Tlenek węgla blokuje dostęp tlenu do organizmu, zajmując jego miejsca w czerwonych ciałkach krwi. Bardzo często doprowadza do śmierci przez uduszenie. Nieszczelność przewodów kominowych, ich zła konserwacja czy wady konstrukcyjne mogą być źródłami groźnych zatruć. By ich uniknąć straż pożarna apeluje o korzystanie tylko ze sprawnych urządzeń, kontrolować i konserwować je oraz nie zaklejać ani osłaniać kratek wentylacyjnych. Ważne, żeby przy wymianie okien, sprawdzić poprawność działania wentylacji, ponieważ nowe okna są najczęściej o wiele bardziej szczelne w stosunku do wcześniej stosowanych i mogą pogarszać wentylację.
- Brak cyrkulacji powietrza przy tak szczelnych oknach stwarza niebezpieczeństwo braku odpowiedniej wentylacji – wyjaśnia Andrzej Poloczek. – Kiedy okna są tak szczelne warto zamontować nawiewniki.
Jak dodaje: – Niektórzy ludzie traktują kominiarzy jak naciągaczy. A przecież to dla ich bezpieczeństwa sprawdzana jest drożność przewodów kominowych.
- W sezonie grzewczym przypadków zaczadzenia jest dużo. Zwłaszcza jeśli w łazienkach zamontowane są urządzenia grzewczo-kominowe gazowe – mówi Andrzej Poloczek.
Właściciele domków jednorodzinnych często zaniedbują obowiązkowe kontrole. A w przypadku kominów dymowych powinny one być przeprowadzone 4 razy w roku. Natomiast przy kominach spalinowych – 2 razy w roku. Oprócz tego raz w roku należy przeprowadzać kontrole okresowe.
Pamiętajmy, żeby nie bagatelizować objawów duszności, bólów i zawrotów głowy, nudności, wymiotów, oszołomienia, osłabienia, przyspieszenia czynności serca i oddychania. Mogą one być sygnałem, że ulegamy zatruciu czadem.
Jeśli dojdzie do zatrucia, należy niezwłocznie zapewnić osobie poszkodowanej dopływ świeżego powietrza oraz przenieść ją w bezpieczne miejsce i zadzwonić po pogotowie.
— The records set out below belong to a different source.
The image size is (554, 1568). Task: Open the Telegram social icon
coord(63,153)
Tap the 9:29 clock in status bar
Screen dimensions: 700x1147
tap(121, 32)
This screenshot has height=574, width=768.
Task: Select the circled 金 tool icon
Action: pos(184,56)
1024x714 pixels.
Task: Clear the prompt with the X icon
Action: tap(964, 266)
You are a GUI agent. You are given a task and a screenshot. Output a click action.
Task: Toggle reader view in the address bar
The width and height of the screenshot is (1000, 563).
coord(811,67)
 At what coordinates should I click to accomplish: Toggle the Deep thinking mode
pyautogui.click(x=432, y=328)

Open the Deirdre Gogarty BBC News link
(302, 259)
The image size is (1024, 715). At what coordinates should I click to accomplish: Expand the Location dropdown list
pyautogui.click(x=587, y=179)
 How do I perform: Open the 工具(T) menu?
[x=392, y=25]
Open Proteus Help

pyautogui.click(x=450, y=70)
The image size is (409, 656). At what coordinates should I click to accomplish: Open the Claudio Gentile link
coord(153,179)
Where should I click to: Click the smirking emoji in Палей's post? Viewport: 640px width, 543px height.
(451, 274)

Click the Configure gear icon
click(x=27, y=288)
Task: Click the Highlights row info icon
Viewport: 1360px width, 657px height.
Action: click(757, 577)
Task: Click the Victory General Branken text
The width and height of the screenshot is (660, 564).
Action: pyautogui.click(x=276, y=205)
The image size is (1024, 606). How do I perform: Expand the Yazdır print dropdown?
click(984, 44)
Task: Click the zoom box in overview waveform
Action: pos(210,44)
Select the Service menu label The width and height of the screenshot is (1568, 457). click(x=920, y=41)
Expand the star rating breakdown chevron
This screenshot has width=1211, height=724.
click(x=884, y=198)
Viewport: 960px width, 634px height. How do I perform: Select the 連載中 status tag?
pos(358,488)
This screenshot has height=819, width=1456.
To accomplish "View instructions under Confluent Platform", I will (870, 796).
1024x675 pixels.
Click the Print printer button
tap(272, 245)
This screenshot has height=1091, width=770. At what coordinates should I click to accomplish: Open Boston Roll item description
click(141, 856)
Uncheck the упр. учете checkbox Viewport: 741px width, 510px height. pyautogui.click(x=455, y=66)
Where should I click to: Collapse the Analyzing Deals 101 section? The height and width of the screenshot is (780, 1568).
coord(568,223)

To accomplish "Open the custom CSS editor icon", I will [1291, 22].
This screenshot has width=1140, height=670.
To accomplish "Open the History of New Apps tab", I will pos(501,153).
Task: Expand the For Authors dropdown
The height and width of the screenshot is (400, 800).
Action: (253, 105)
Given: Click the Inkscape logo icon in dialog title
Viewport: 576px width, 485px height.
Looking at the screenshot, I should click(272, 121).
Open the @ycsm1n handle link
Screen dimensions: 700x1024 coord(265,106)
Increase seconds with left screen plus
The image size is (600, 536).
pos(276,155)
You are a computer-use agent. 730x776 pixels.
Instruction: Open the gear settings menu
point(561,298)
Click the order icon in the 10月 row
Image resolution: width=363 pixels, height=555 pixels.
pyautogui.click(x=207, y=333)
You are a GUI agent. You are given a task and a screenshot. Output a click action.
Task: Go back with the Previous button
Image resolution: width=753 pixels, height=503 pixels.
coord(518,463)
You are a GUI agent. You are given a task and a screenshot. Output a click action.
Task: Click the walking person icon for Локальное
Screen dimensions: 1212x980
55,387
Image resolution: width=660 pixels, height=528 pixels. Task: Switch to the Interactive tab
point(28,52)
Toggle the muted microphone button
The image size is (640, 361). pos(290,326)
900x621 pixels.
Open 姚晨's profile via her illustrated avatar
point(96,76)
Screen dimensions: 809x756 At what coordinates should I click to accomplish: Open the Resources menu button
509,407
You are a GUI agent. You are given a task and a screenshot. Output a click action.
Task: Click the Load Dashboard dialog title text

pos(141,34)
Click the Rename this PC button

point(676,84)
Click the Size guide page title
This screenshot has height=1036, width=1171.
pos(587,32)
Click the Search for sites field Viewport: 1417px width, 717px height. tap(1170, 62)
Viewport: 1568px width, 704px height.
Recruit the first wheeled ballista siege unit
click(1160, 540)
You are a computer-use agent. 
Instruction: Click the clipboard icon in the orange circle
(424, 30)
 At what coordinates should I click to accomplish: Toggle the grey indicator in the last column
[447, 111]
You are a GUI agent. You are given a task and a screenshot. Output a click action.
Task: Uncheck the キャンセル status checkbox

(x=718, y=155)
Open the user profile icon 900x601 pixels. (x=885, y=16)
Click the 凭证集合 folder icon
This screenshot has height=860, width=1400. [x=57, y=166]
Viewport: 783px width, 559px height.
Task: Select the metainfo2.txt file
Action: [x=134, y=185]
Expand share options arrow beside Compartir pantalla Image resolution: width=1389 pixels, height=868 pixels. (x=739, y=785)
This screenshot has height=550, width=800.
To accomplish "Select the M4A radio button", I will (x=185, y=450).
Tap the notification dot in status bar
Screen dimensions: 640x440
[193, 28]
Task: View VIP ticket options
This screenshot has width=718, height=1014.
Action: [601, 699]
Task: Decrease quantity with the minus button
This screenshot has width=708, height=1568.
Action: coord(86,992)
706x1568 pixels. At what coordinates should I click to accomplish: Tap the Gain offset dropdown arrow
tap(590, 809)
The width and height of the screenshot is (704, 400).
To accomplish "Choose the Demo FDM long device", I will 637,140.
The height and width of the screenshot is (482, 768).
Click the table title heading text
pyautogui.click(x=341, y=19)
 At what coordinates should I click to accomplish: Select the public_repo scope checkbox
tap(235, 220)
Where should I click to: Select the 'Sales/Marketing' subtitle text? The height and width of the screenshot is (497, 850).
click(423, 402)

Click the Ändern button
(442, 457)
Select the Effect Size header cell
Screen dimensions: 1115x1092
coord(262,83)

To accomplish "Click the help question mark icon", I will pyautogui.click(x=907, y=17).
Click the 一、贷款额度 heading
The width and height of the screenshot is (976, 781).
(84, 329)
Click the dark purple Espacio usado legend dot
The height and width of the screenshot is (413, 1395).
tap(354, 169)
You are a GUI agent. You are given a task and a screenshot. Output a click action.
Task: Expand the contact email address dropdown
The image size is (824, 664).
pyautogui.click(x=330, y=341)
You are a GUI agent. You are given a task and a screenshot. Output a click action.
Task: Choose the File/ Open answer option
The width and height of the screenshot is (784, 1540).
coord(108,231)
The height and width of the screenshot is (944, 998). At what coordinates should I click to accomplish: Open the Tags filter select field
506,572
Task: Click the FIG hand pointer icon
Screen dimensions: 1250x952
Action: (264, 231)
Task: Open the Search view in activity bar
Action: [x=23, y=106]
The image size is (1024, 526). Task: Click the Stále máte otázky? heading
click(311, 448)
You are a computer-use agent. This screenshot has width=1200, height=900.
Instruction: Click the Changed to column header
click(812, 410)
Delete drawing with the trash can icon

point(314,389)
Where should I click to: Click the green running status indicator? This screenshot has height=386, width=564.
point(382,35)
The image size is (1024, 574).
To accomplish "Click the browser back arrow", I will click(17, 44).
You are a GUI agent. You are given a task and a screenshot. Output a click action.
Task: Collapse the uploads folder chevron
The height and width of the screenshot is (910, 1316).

W przypadku, kiedy poszkodowany nie oddycha, ma zatrzymaną akcję serca, należy natychmiast zastosować sztuczne oddychanie np. metodą usta - usta oraz masaż serca.
Coraz częściej ludzie na własny koszt montują w domu czujki dymu i gazu. Jednak w Bolesławcu zainteresowanie czujkami nie jest duże.
- Nasz sklep obsługuje cały powiat bolesławiecki – mówi Gustaw Gwóźdź z firmy GUSPOL, która prowadzi sprzedaż takich urządzeń. – Zainteresowanie jest nikłe, żeby nie powiedzieć, że nie ma go wcale.
Wiele osób nie zdaje sobie sprawy z tego, że ich montaż może uchronić przed zatruciem. Mimo iż nie są one tanie, to każda cena warta jest tego, by czuć się bezpiecznie.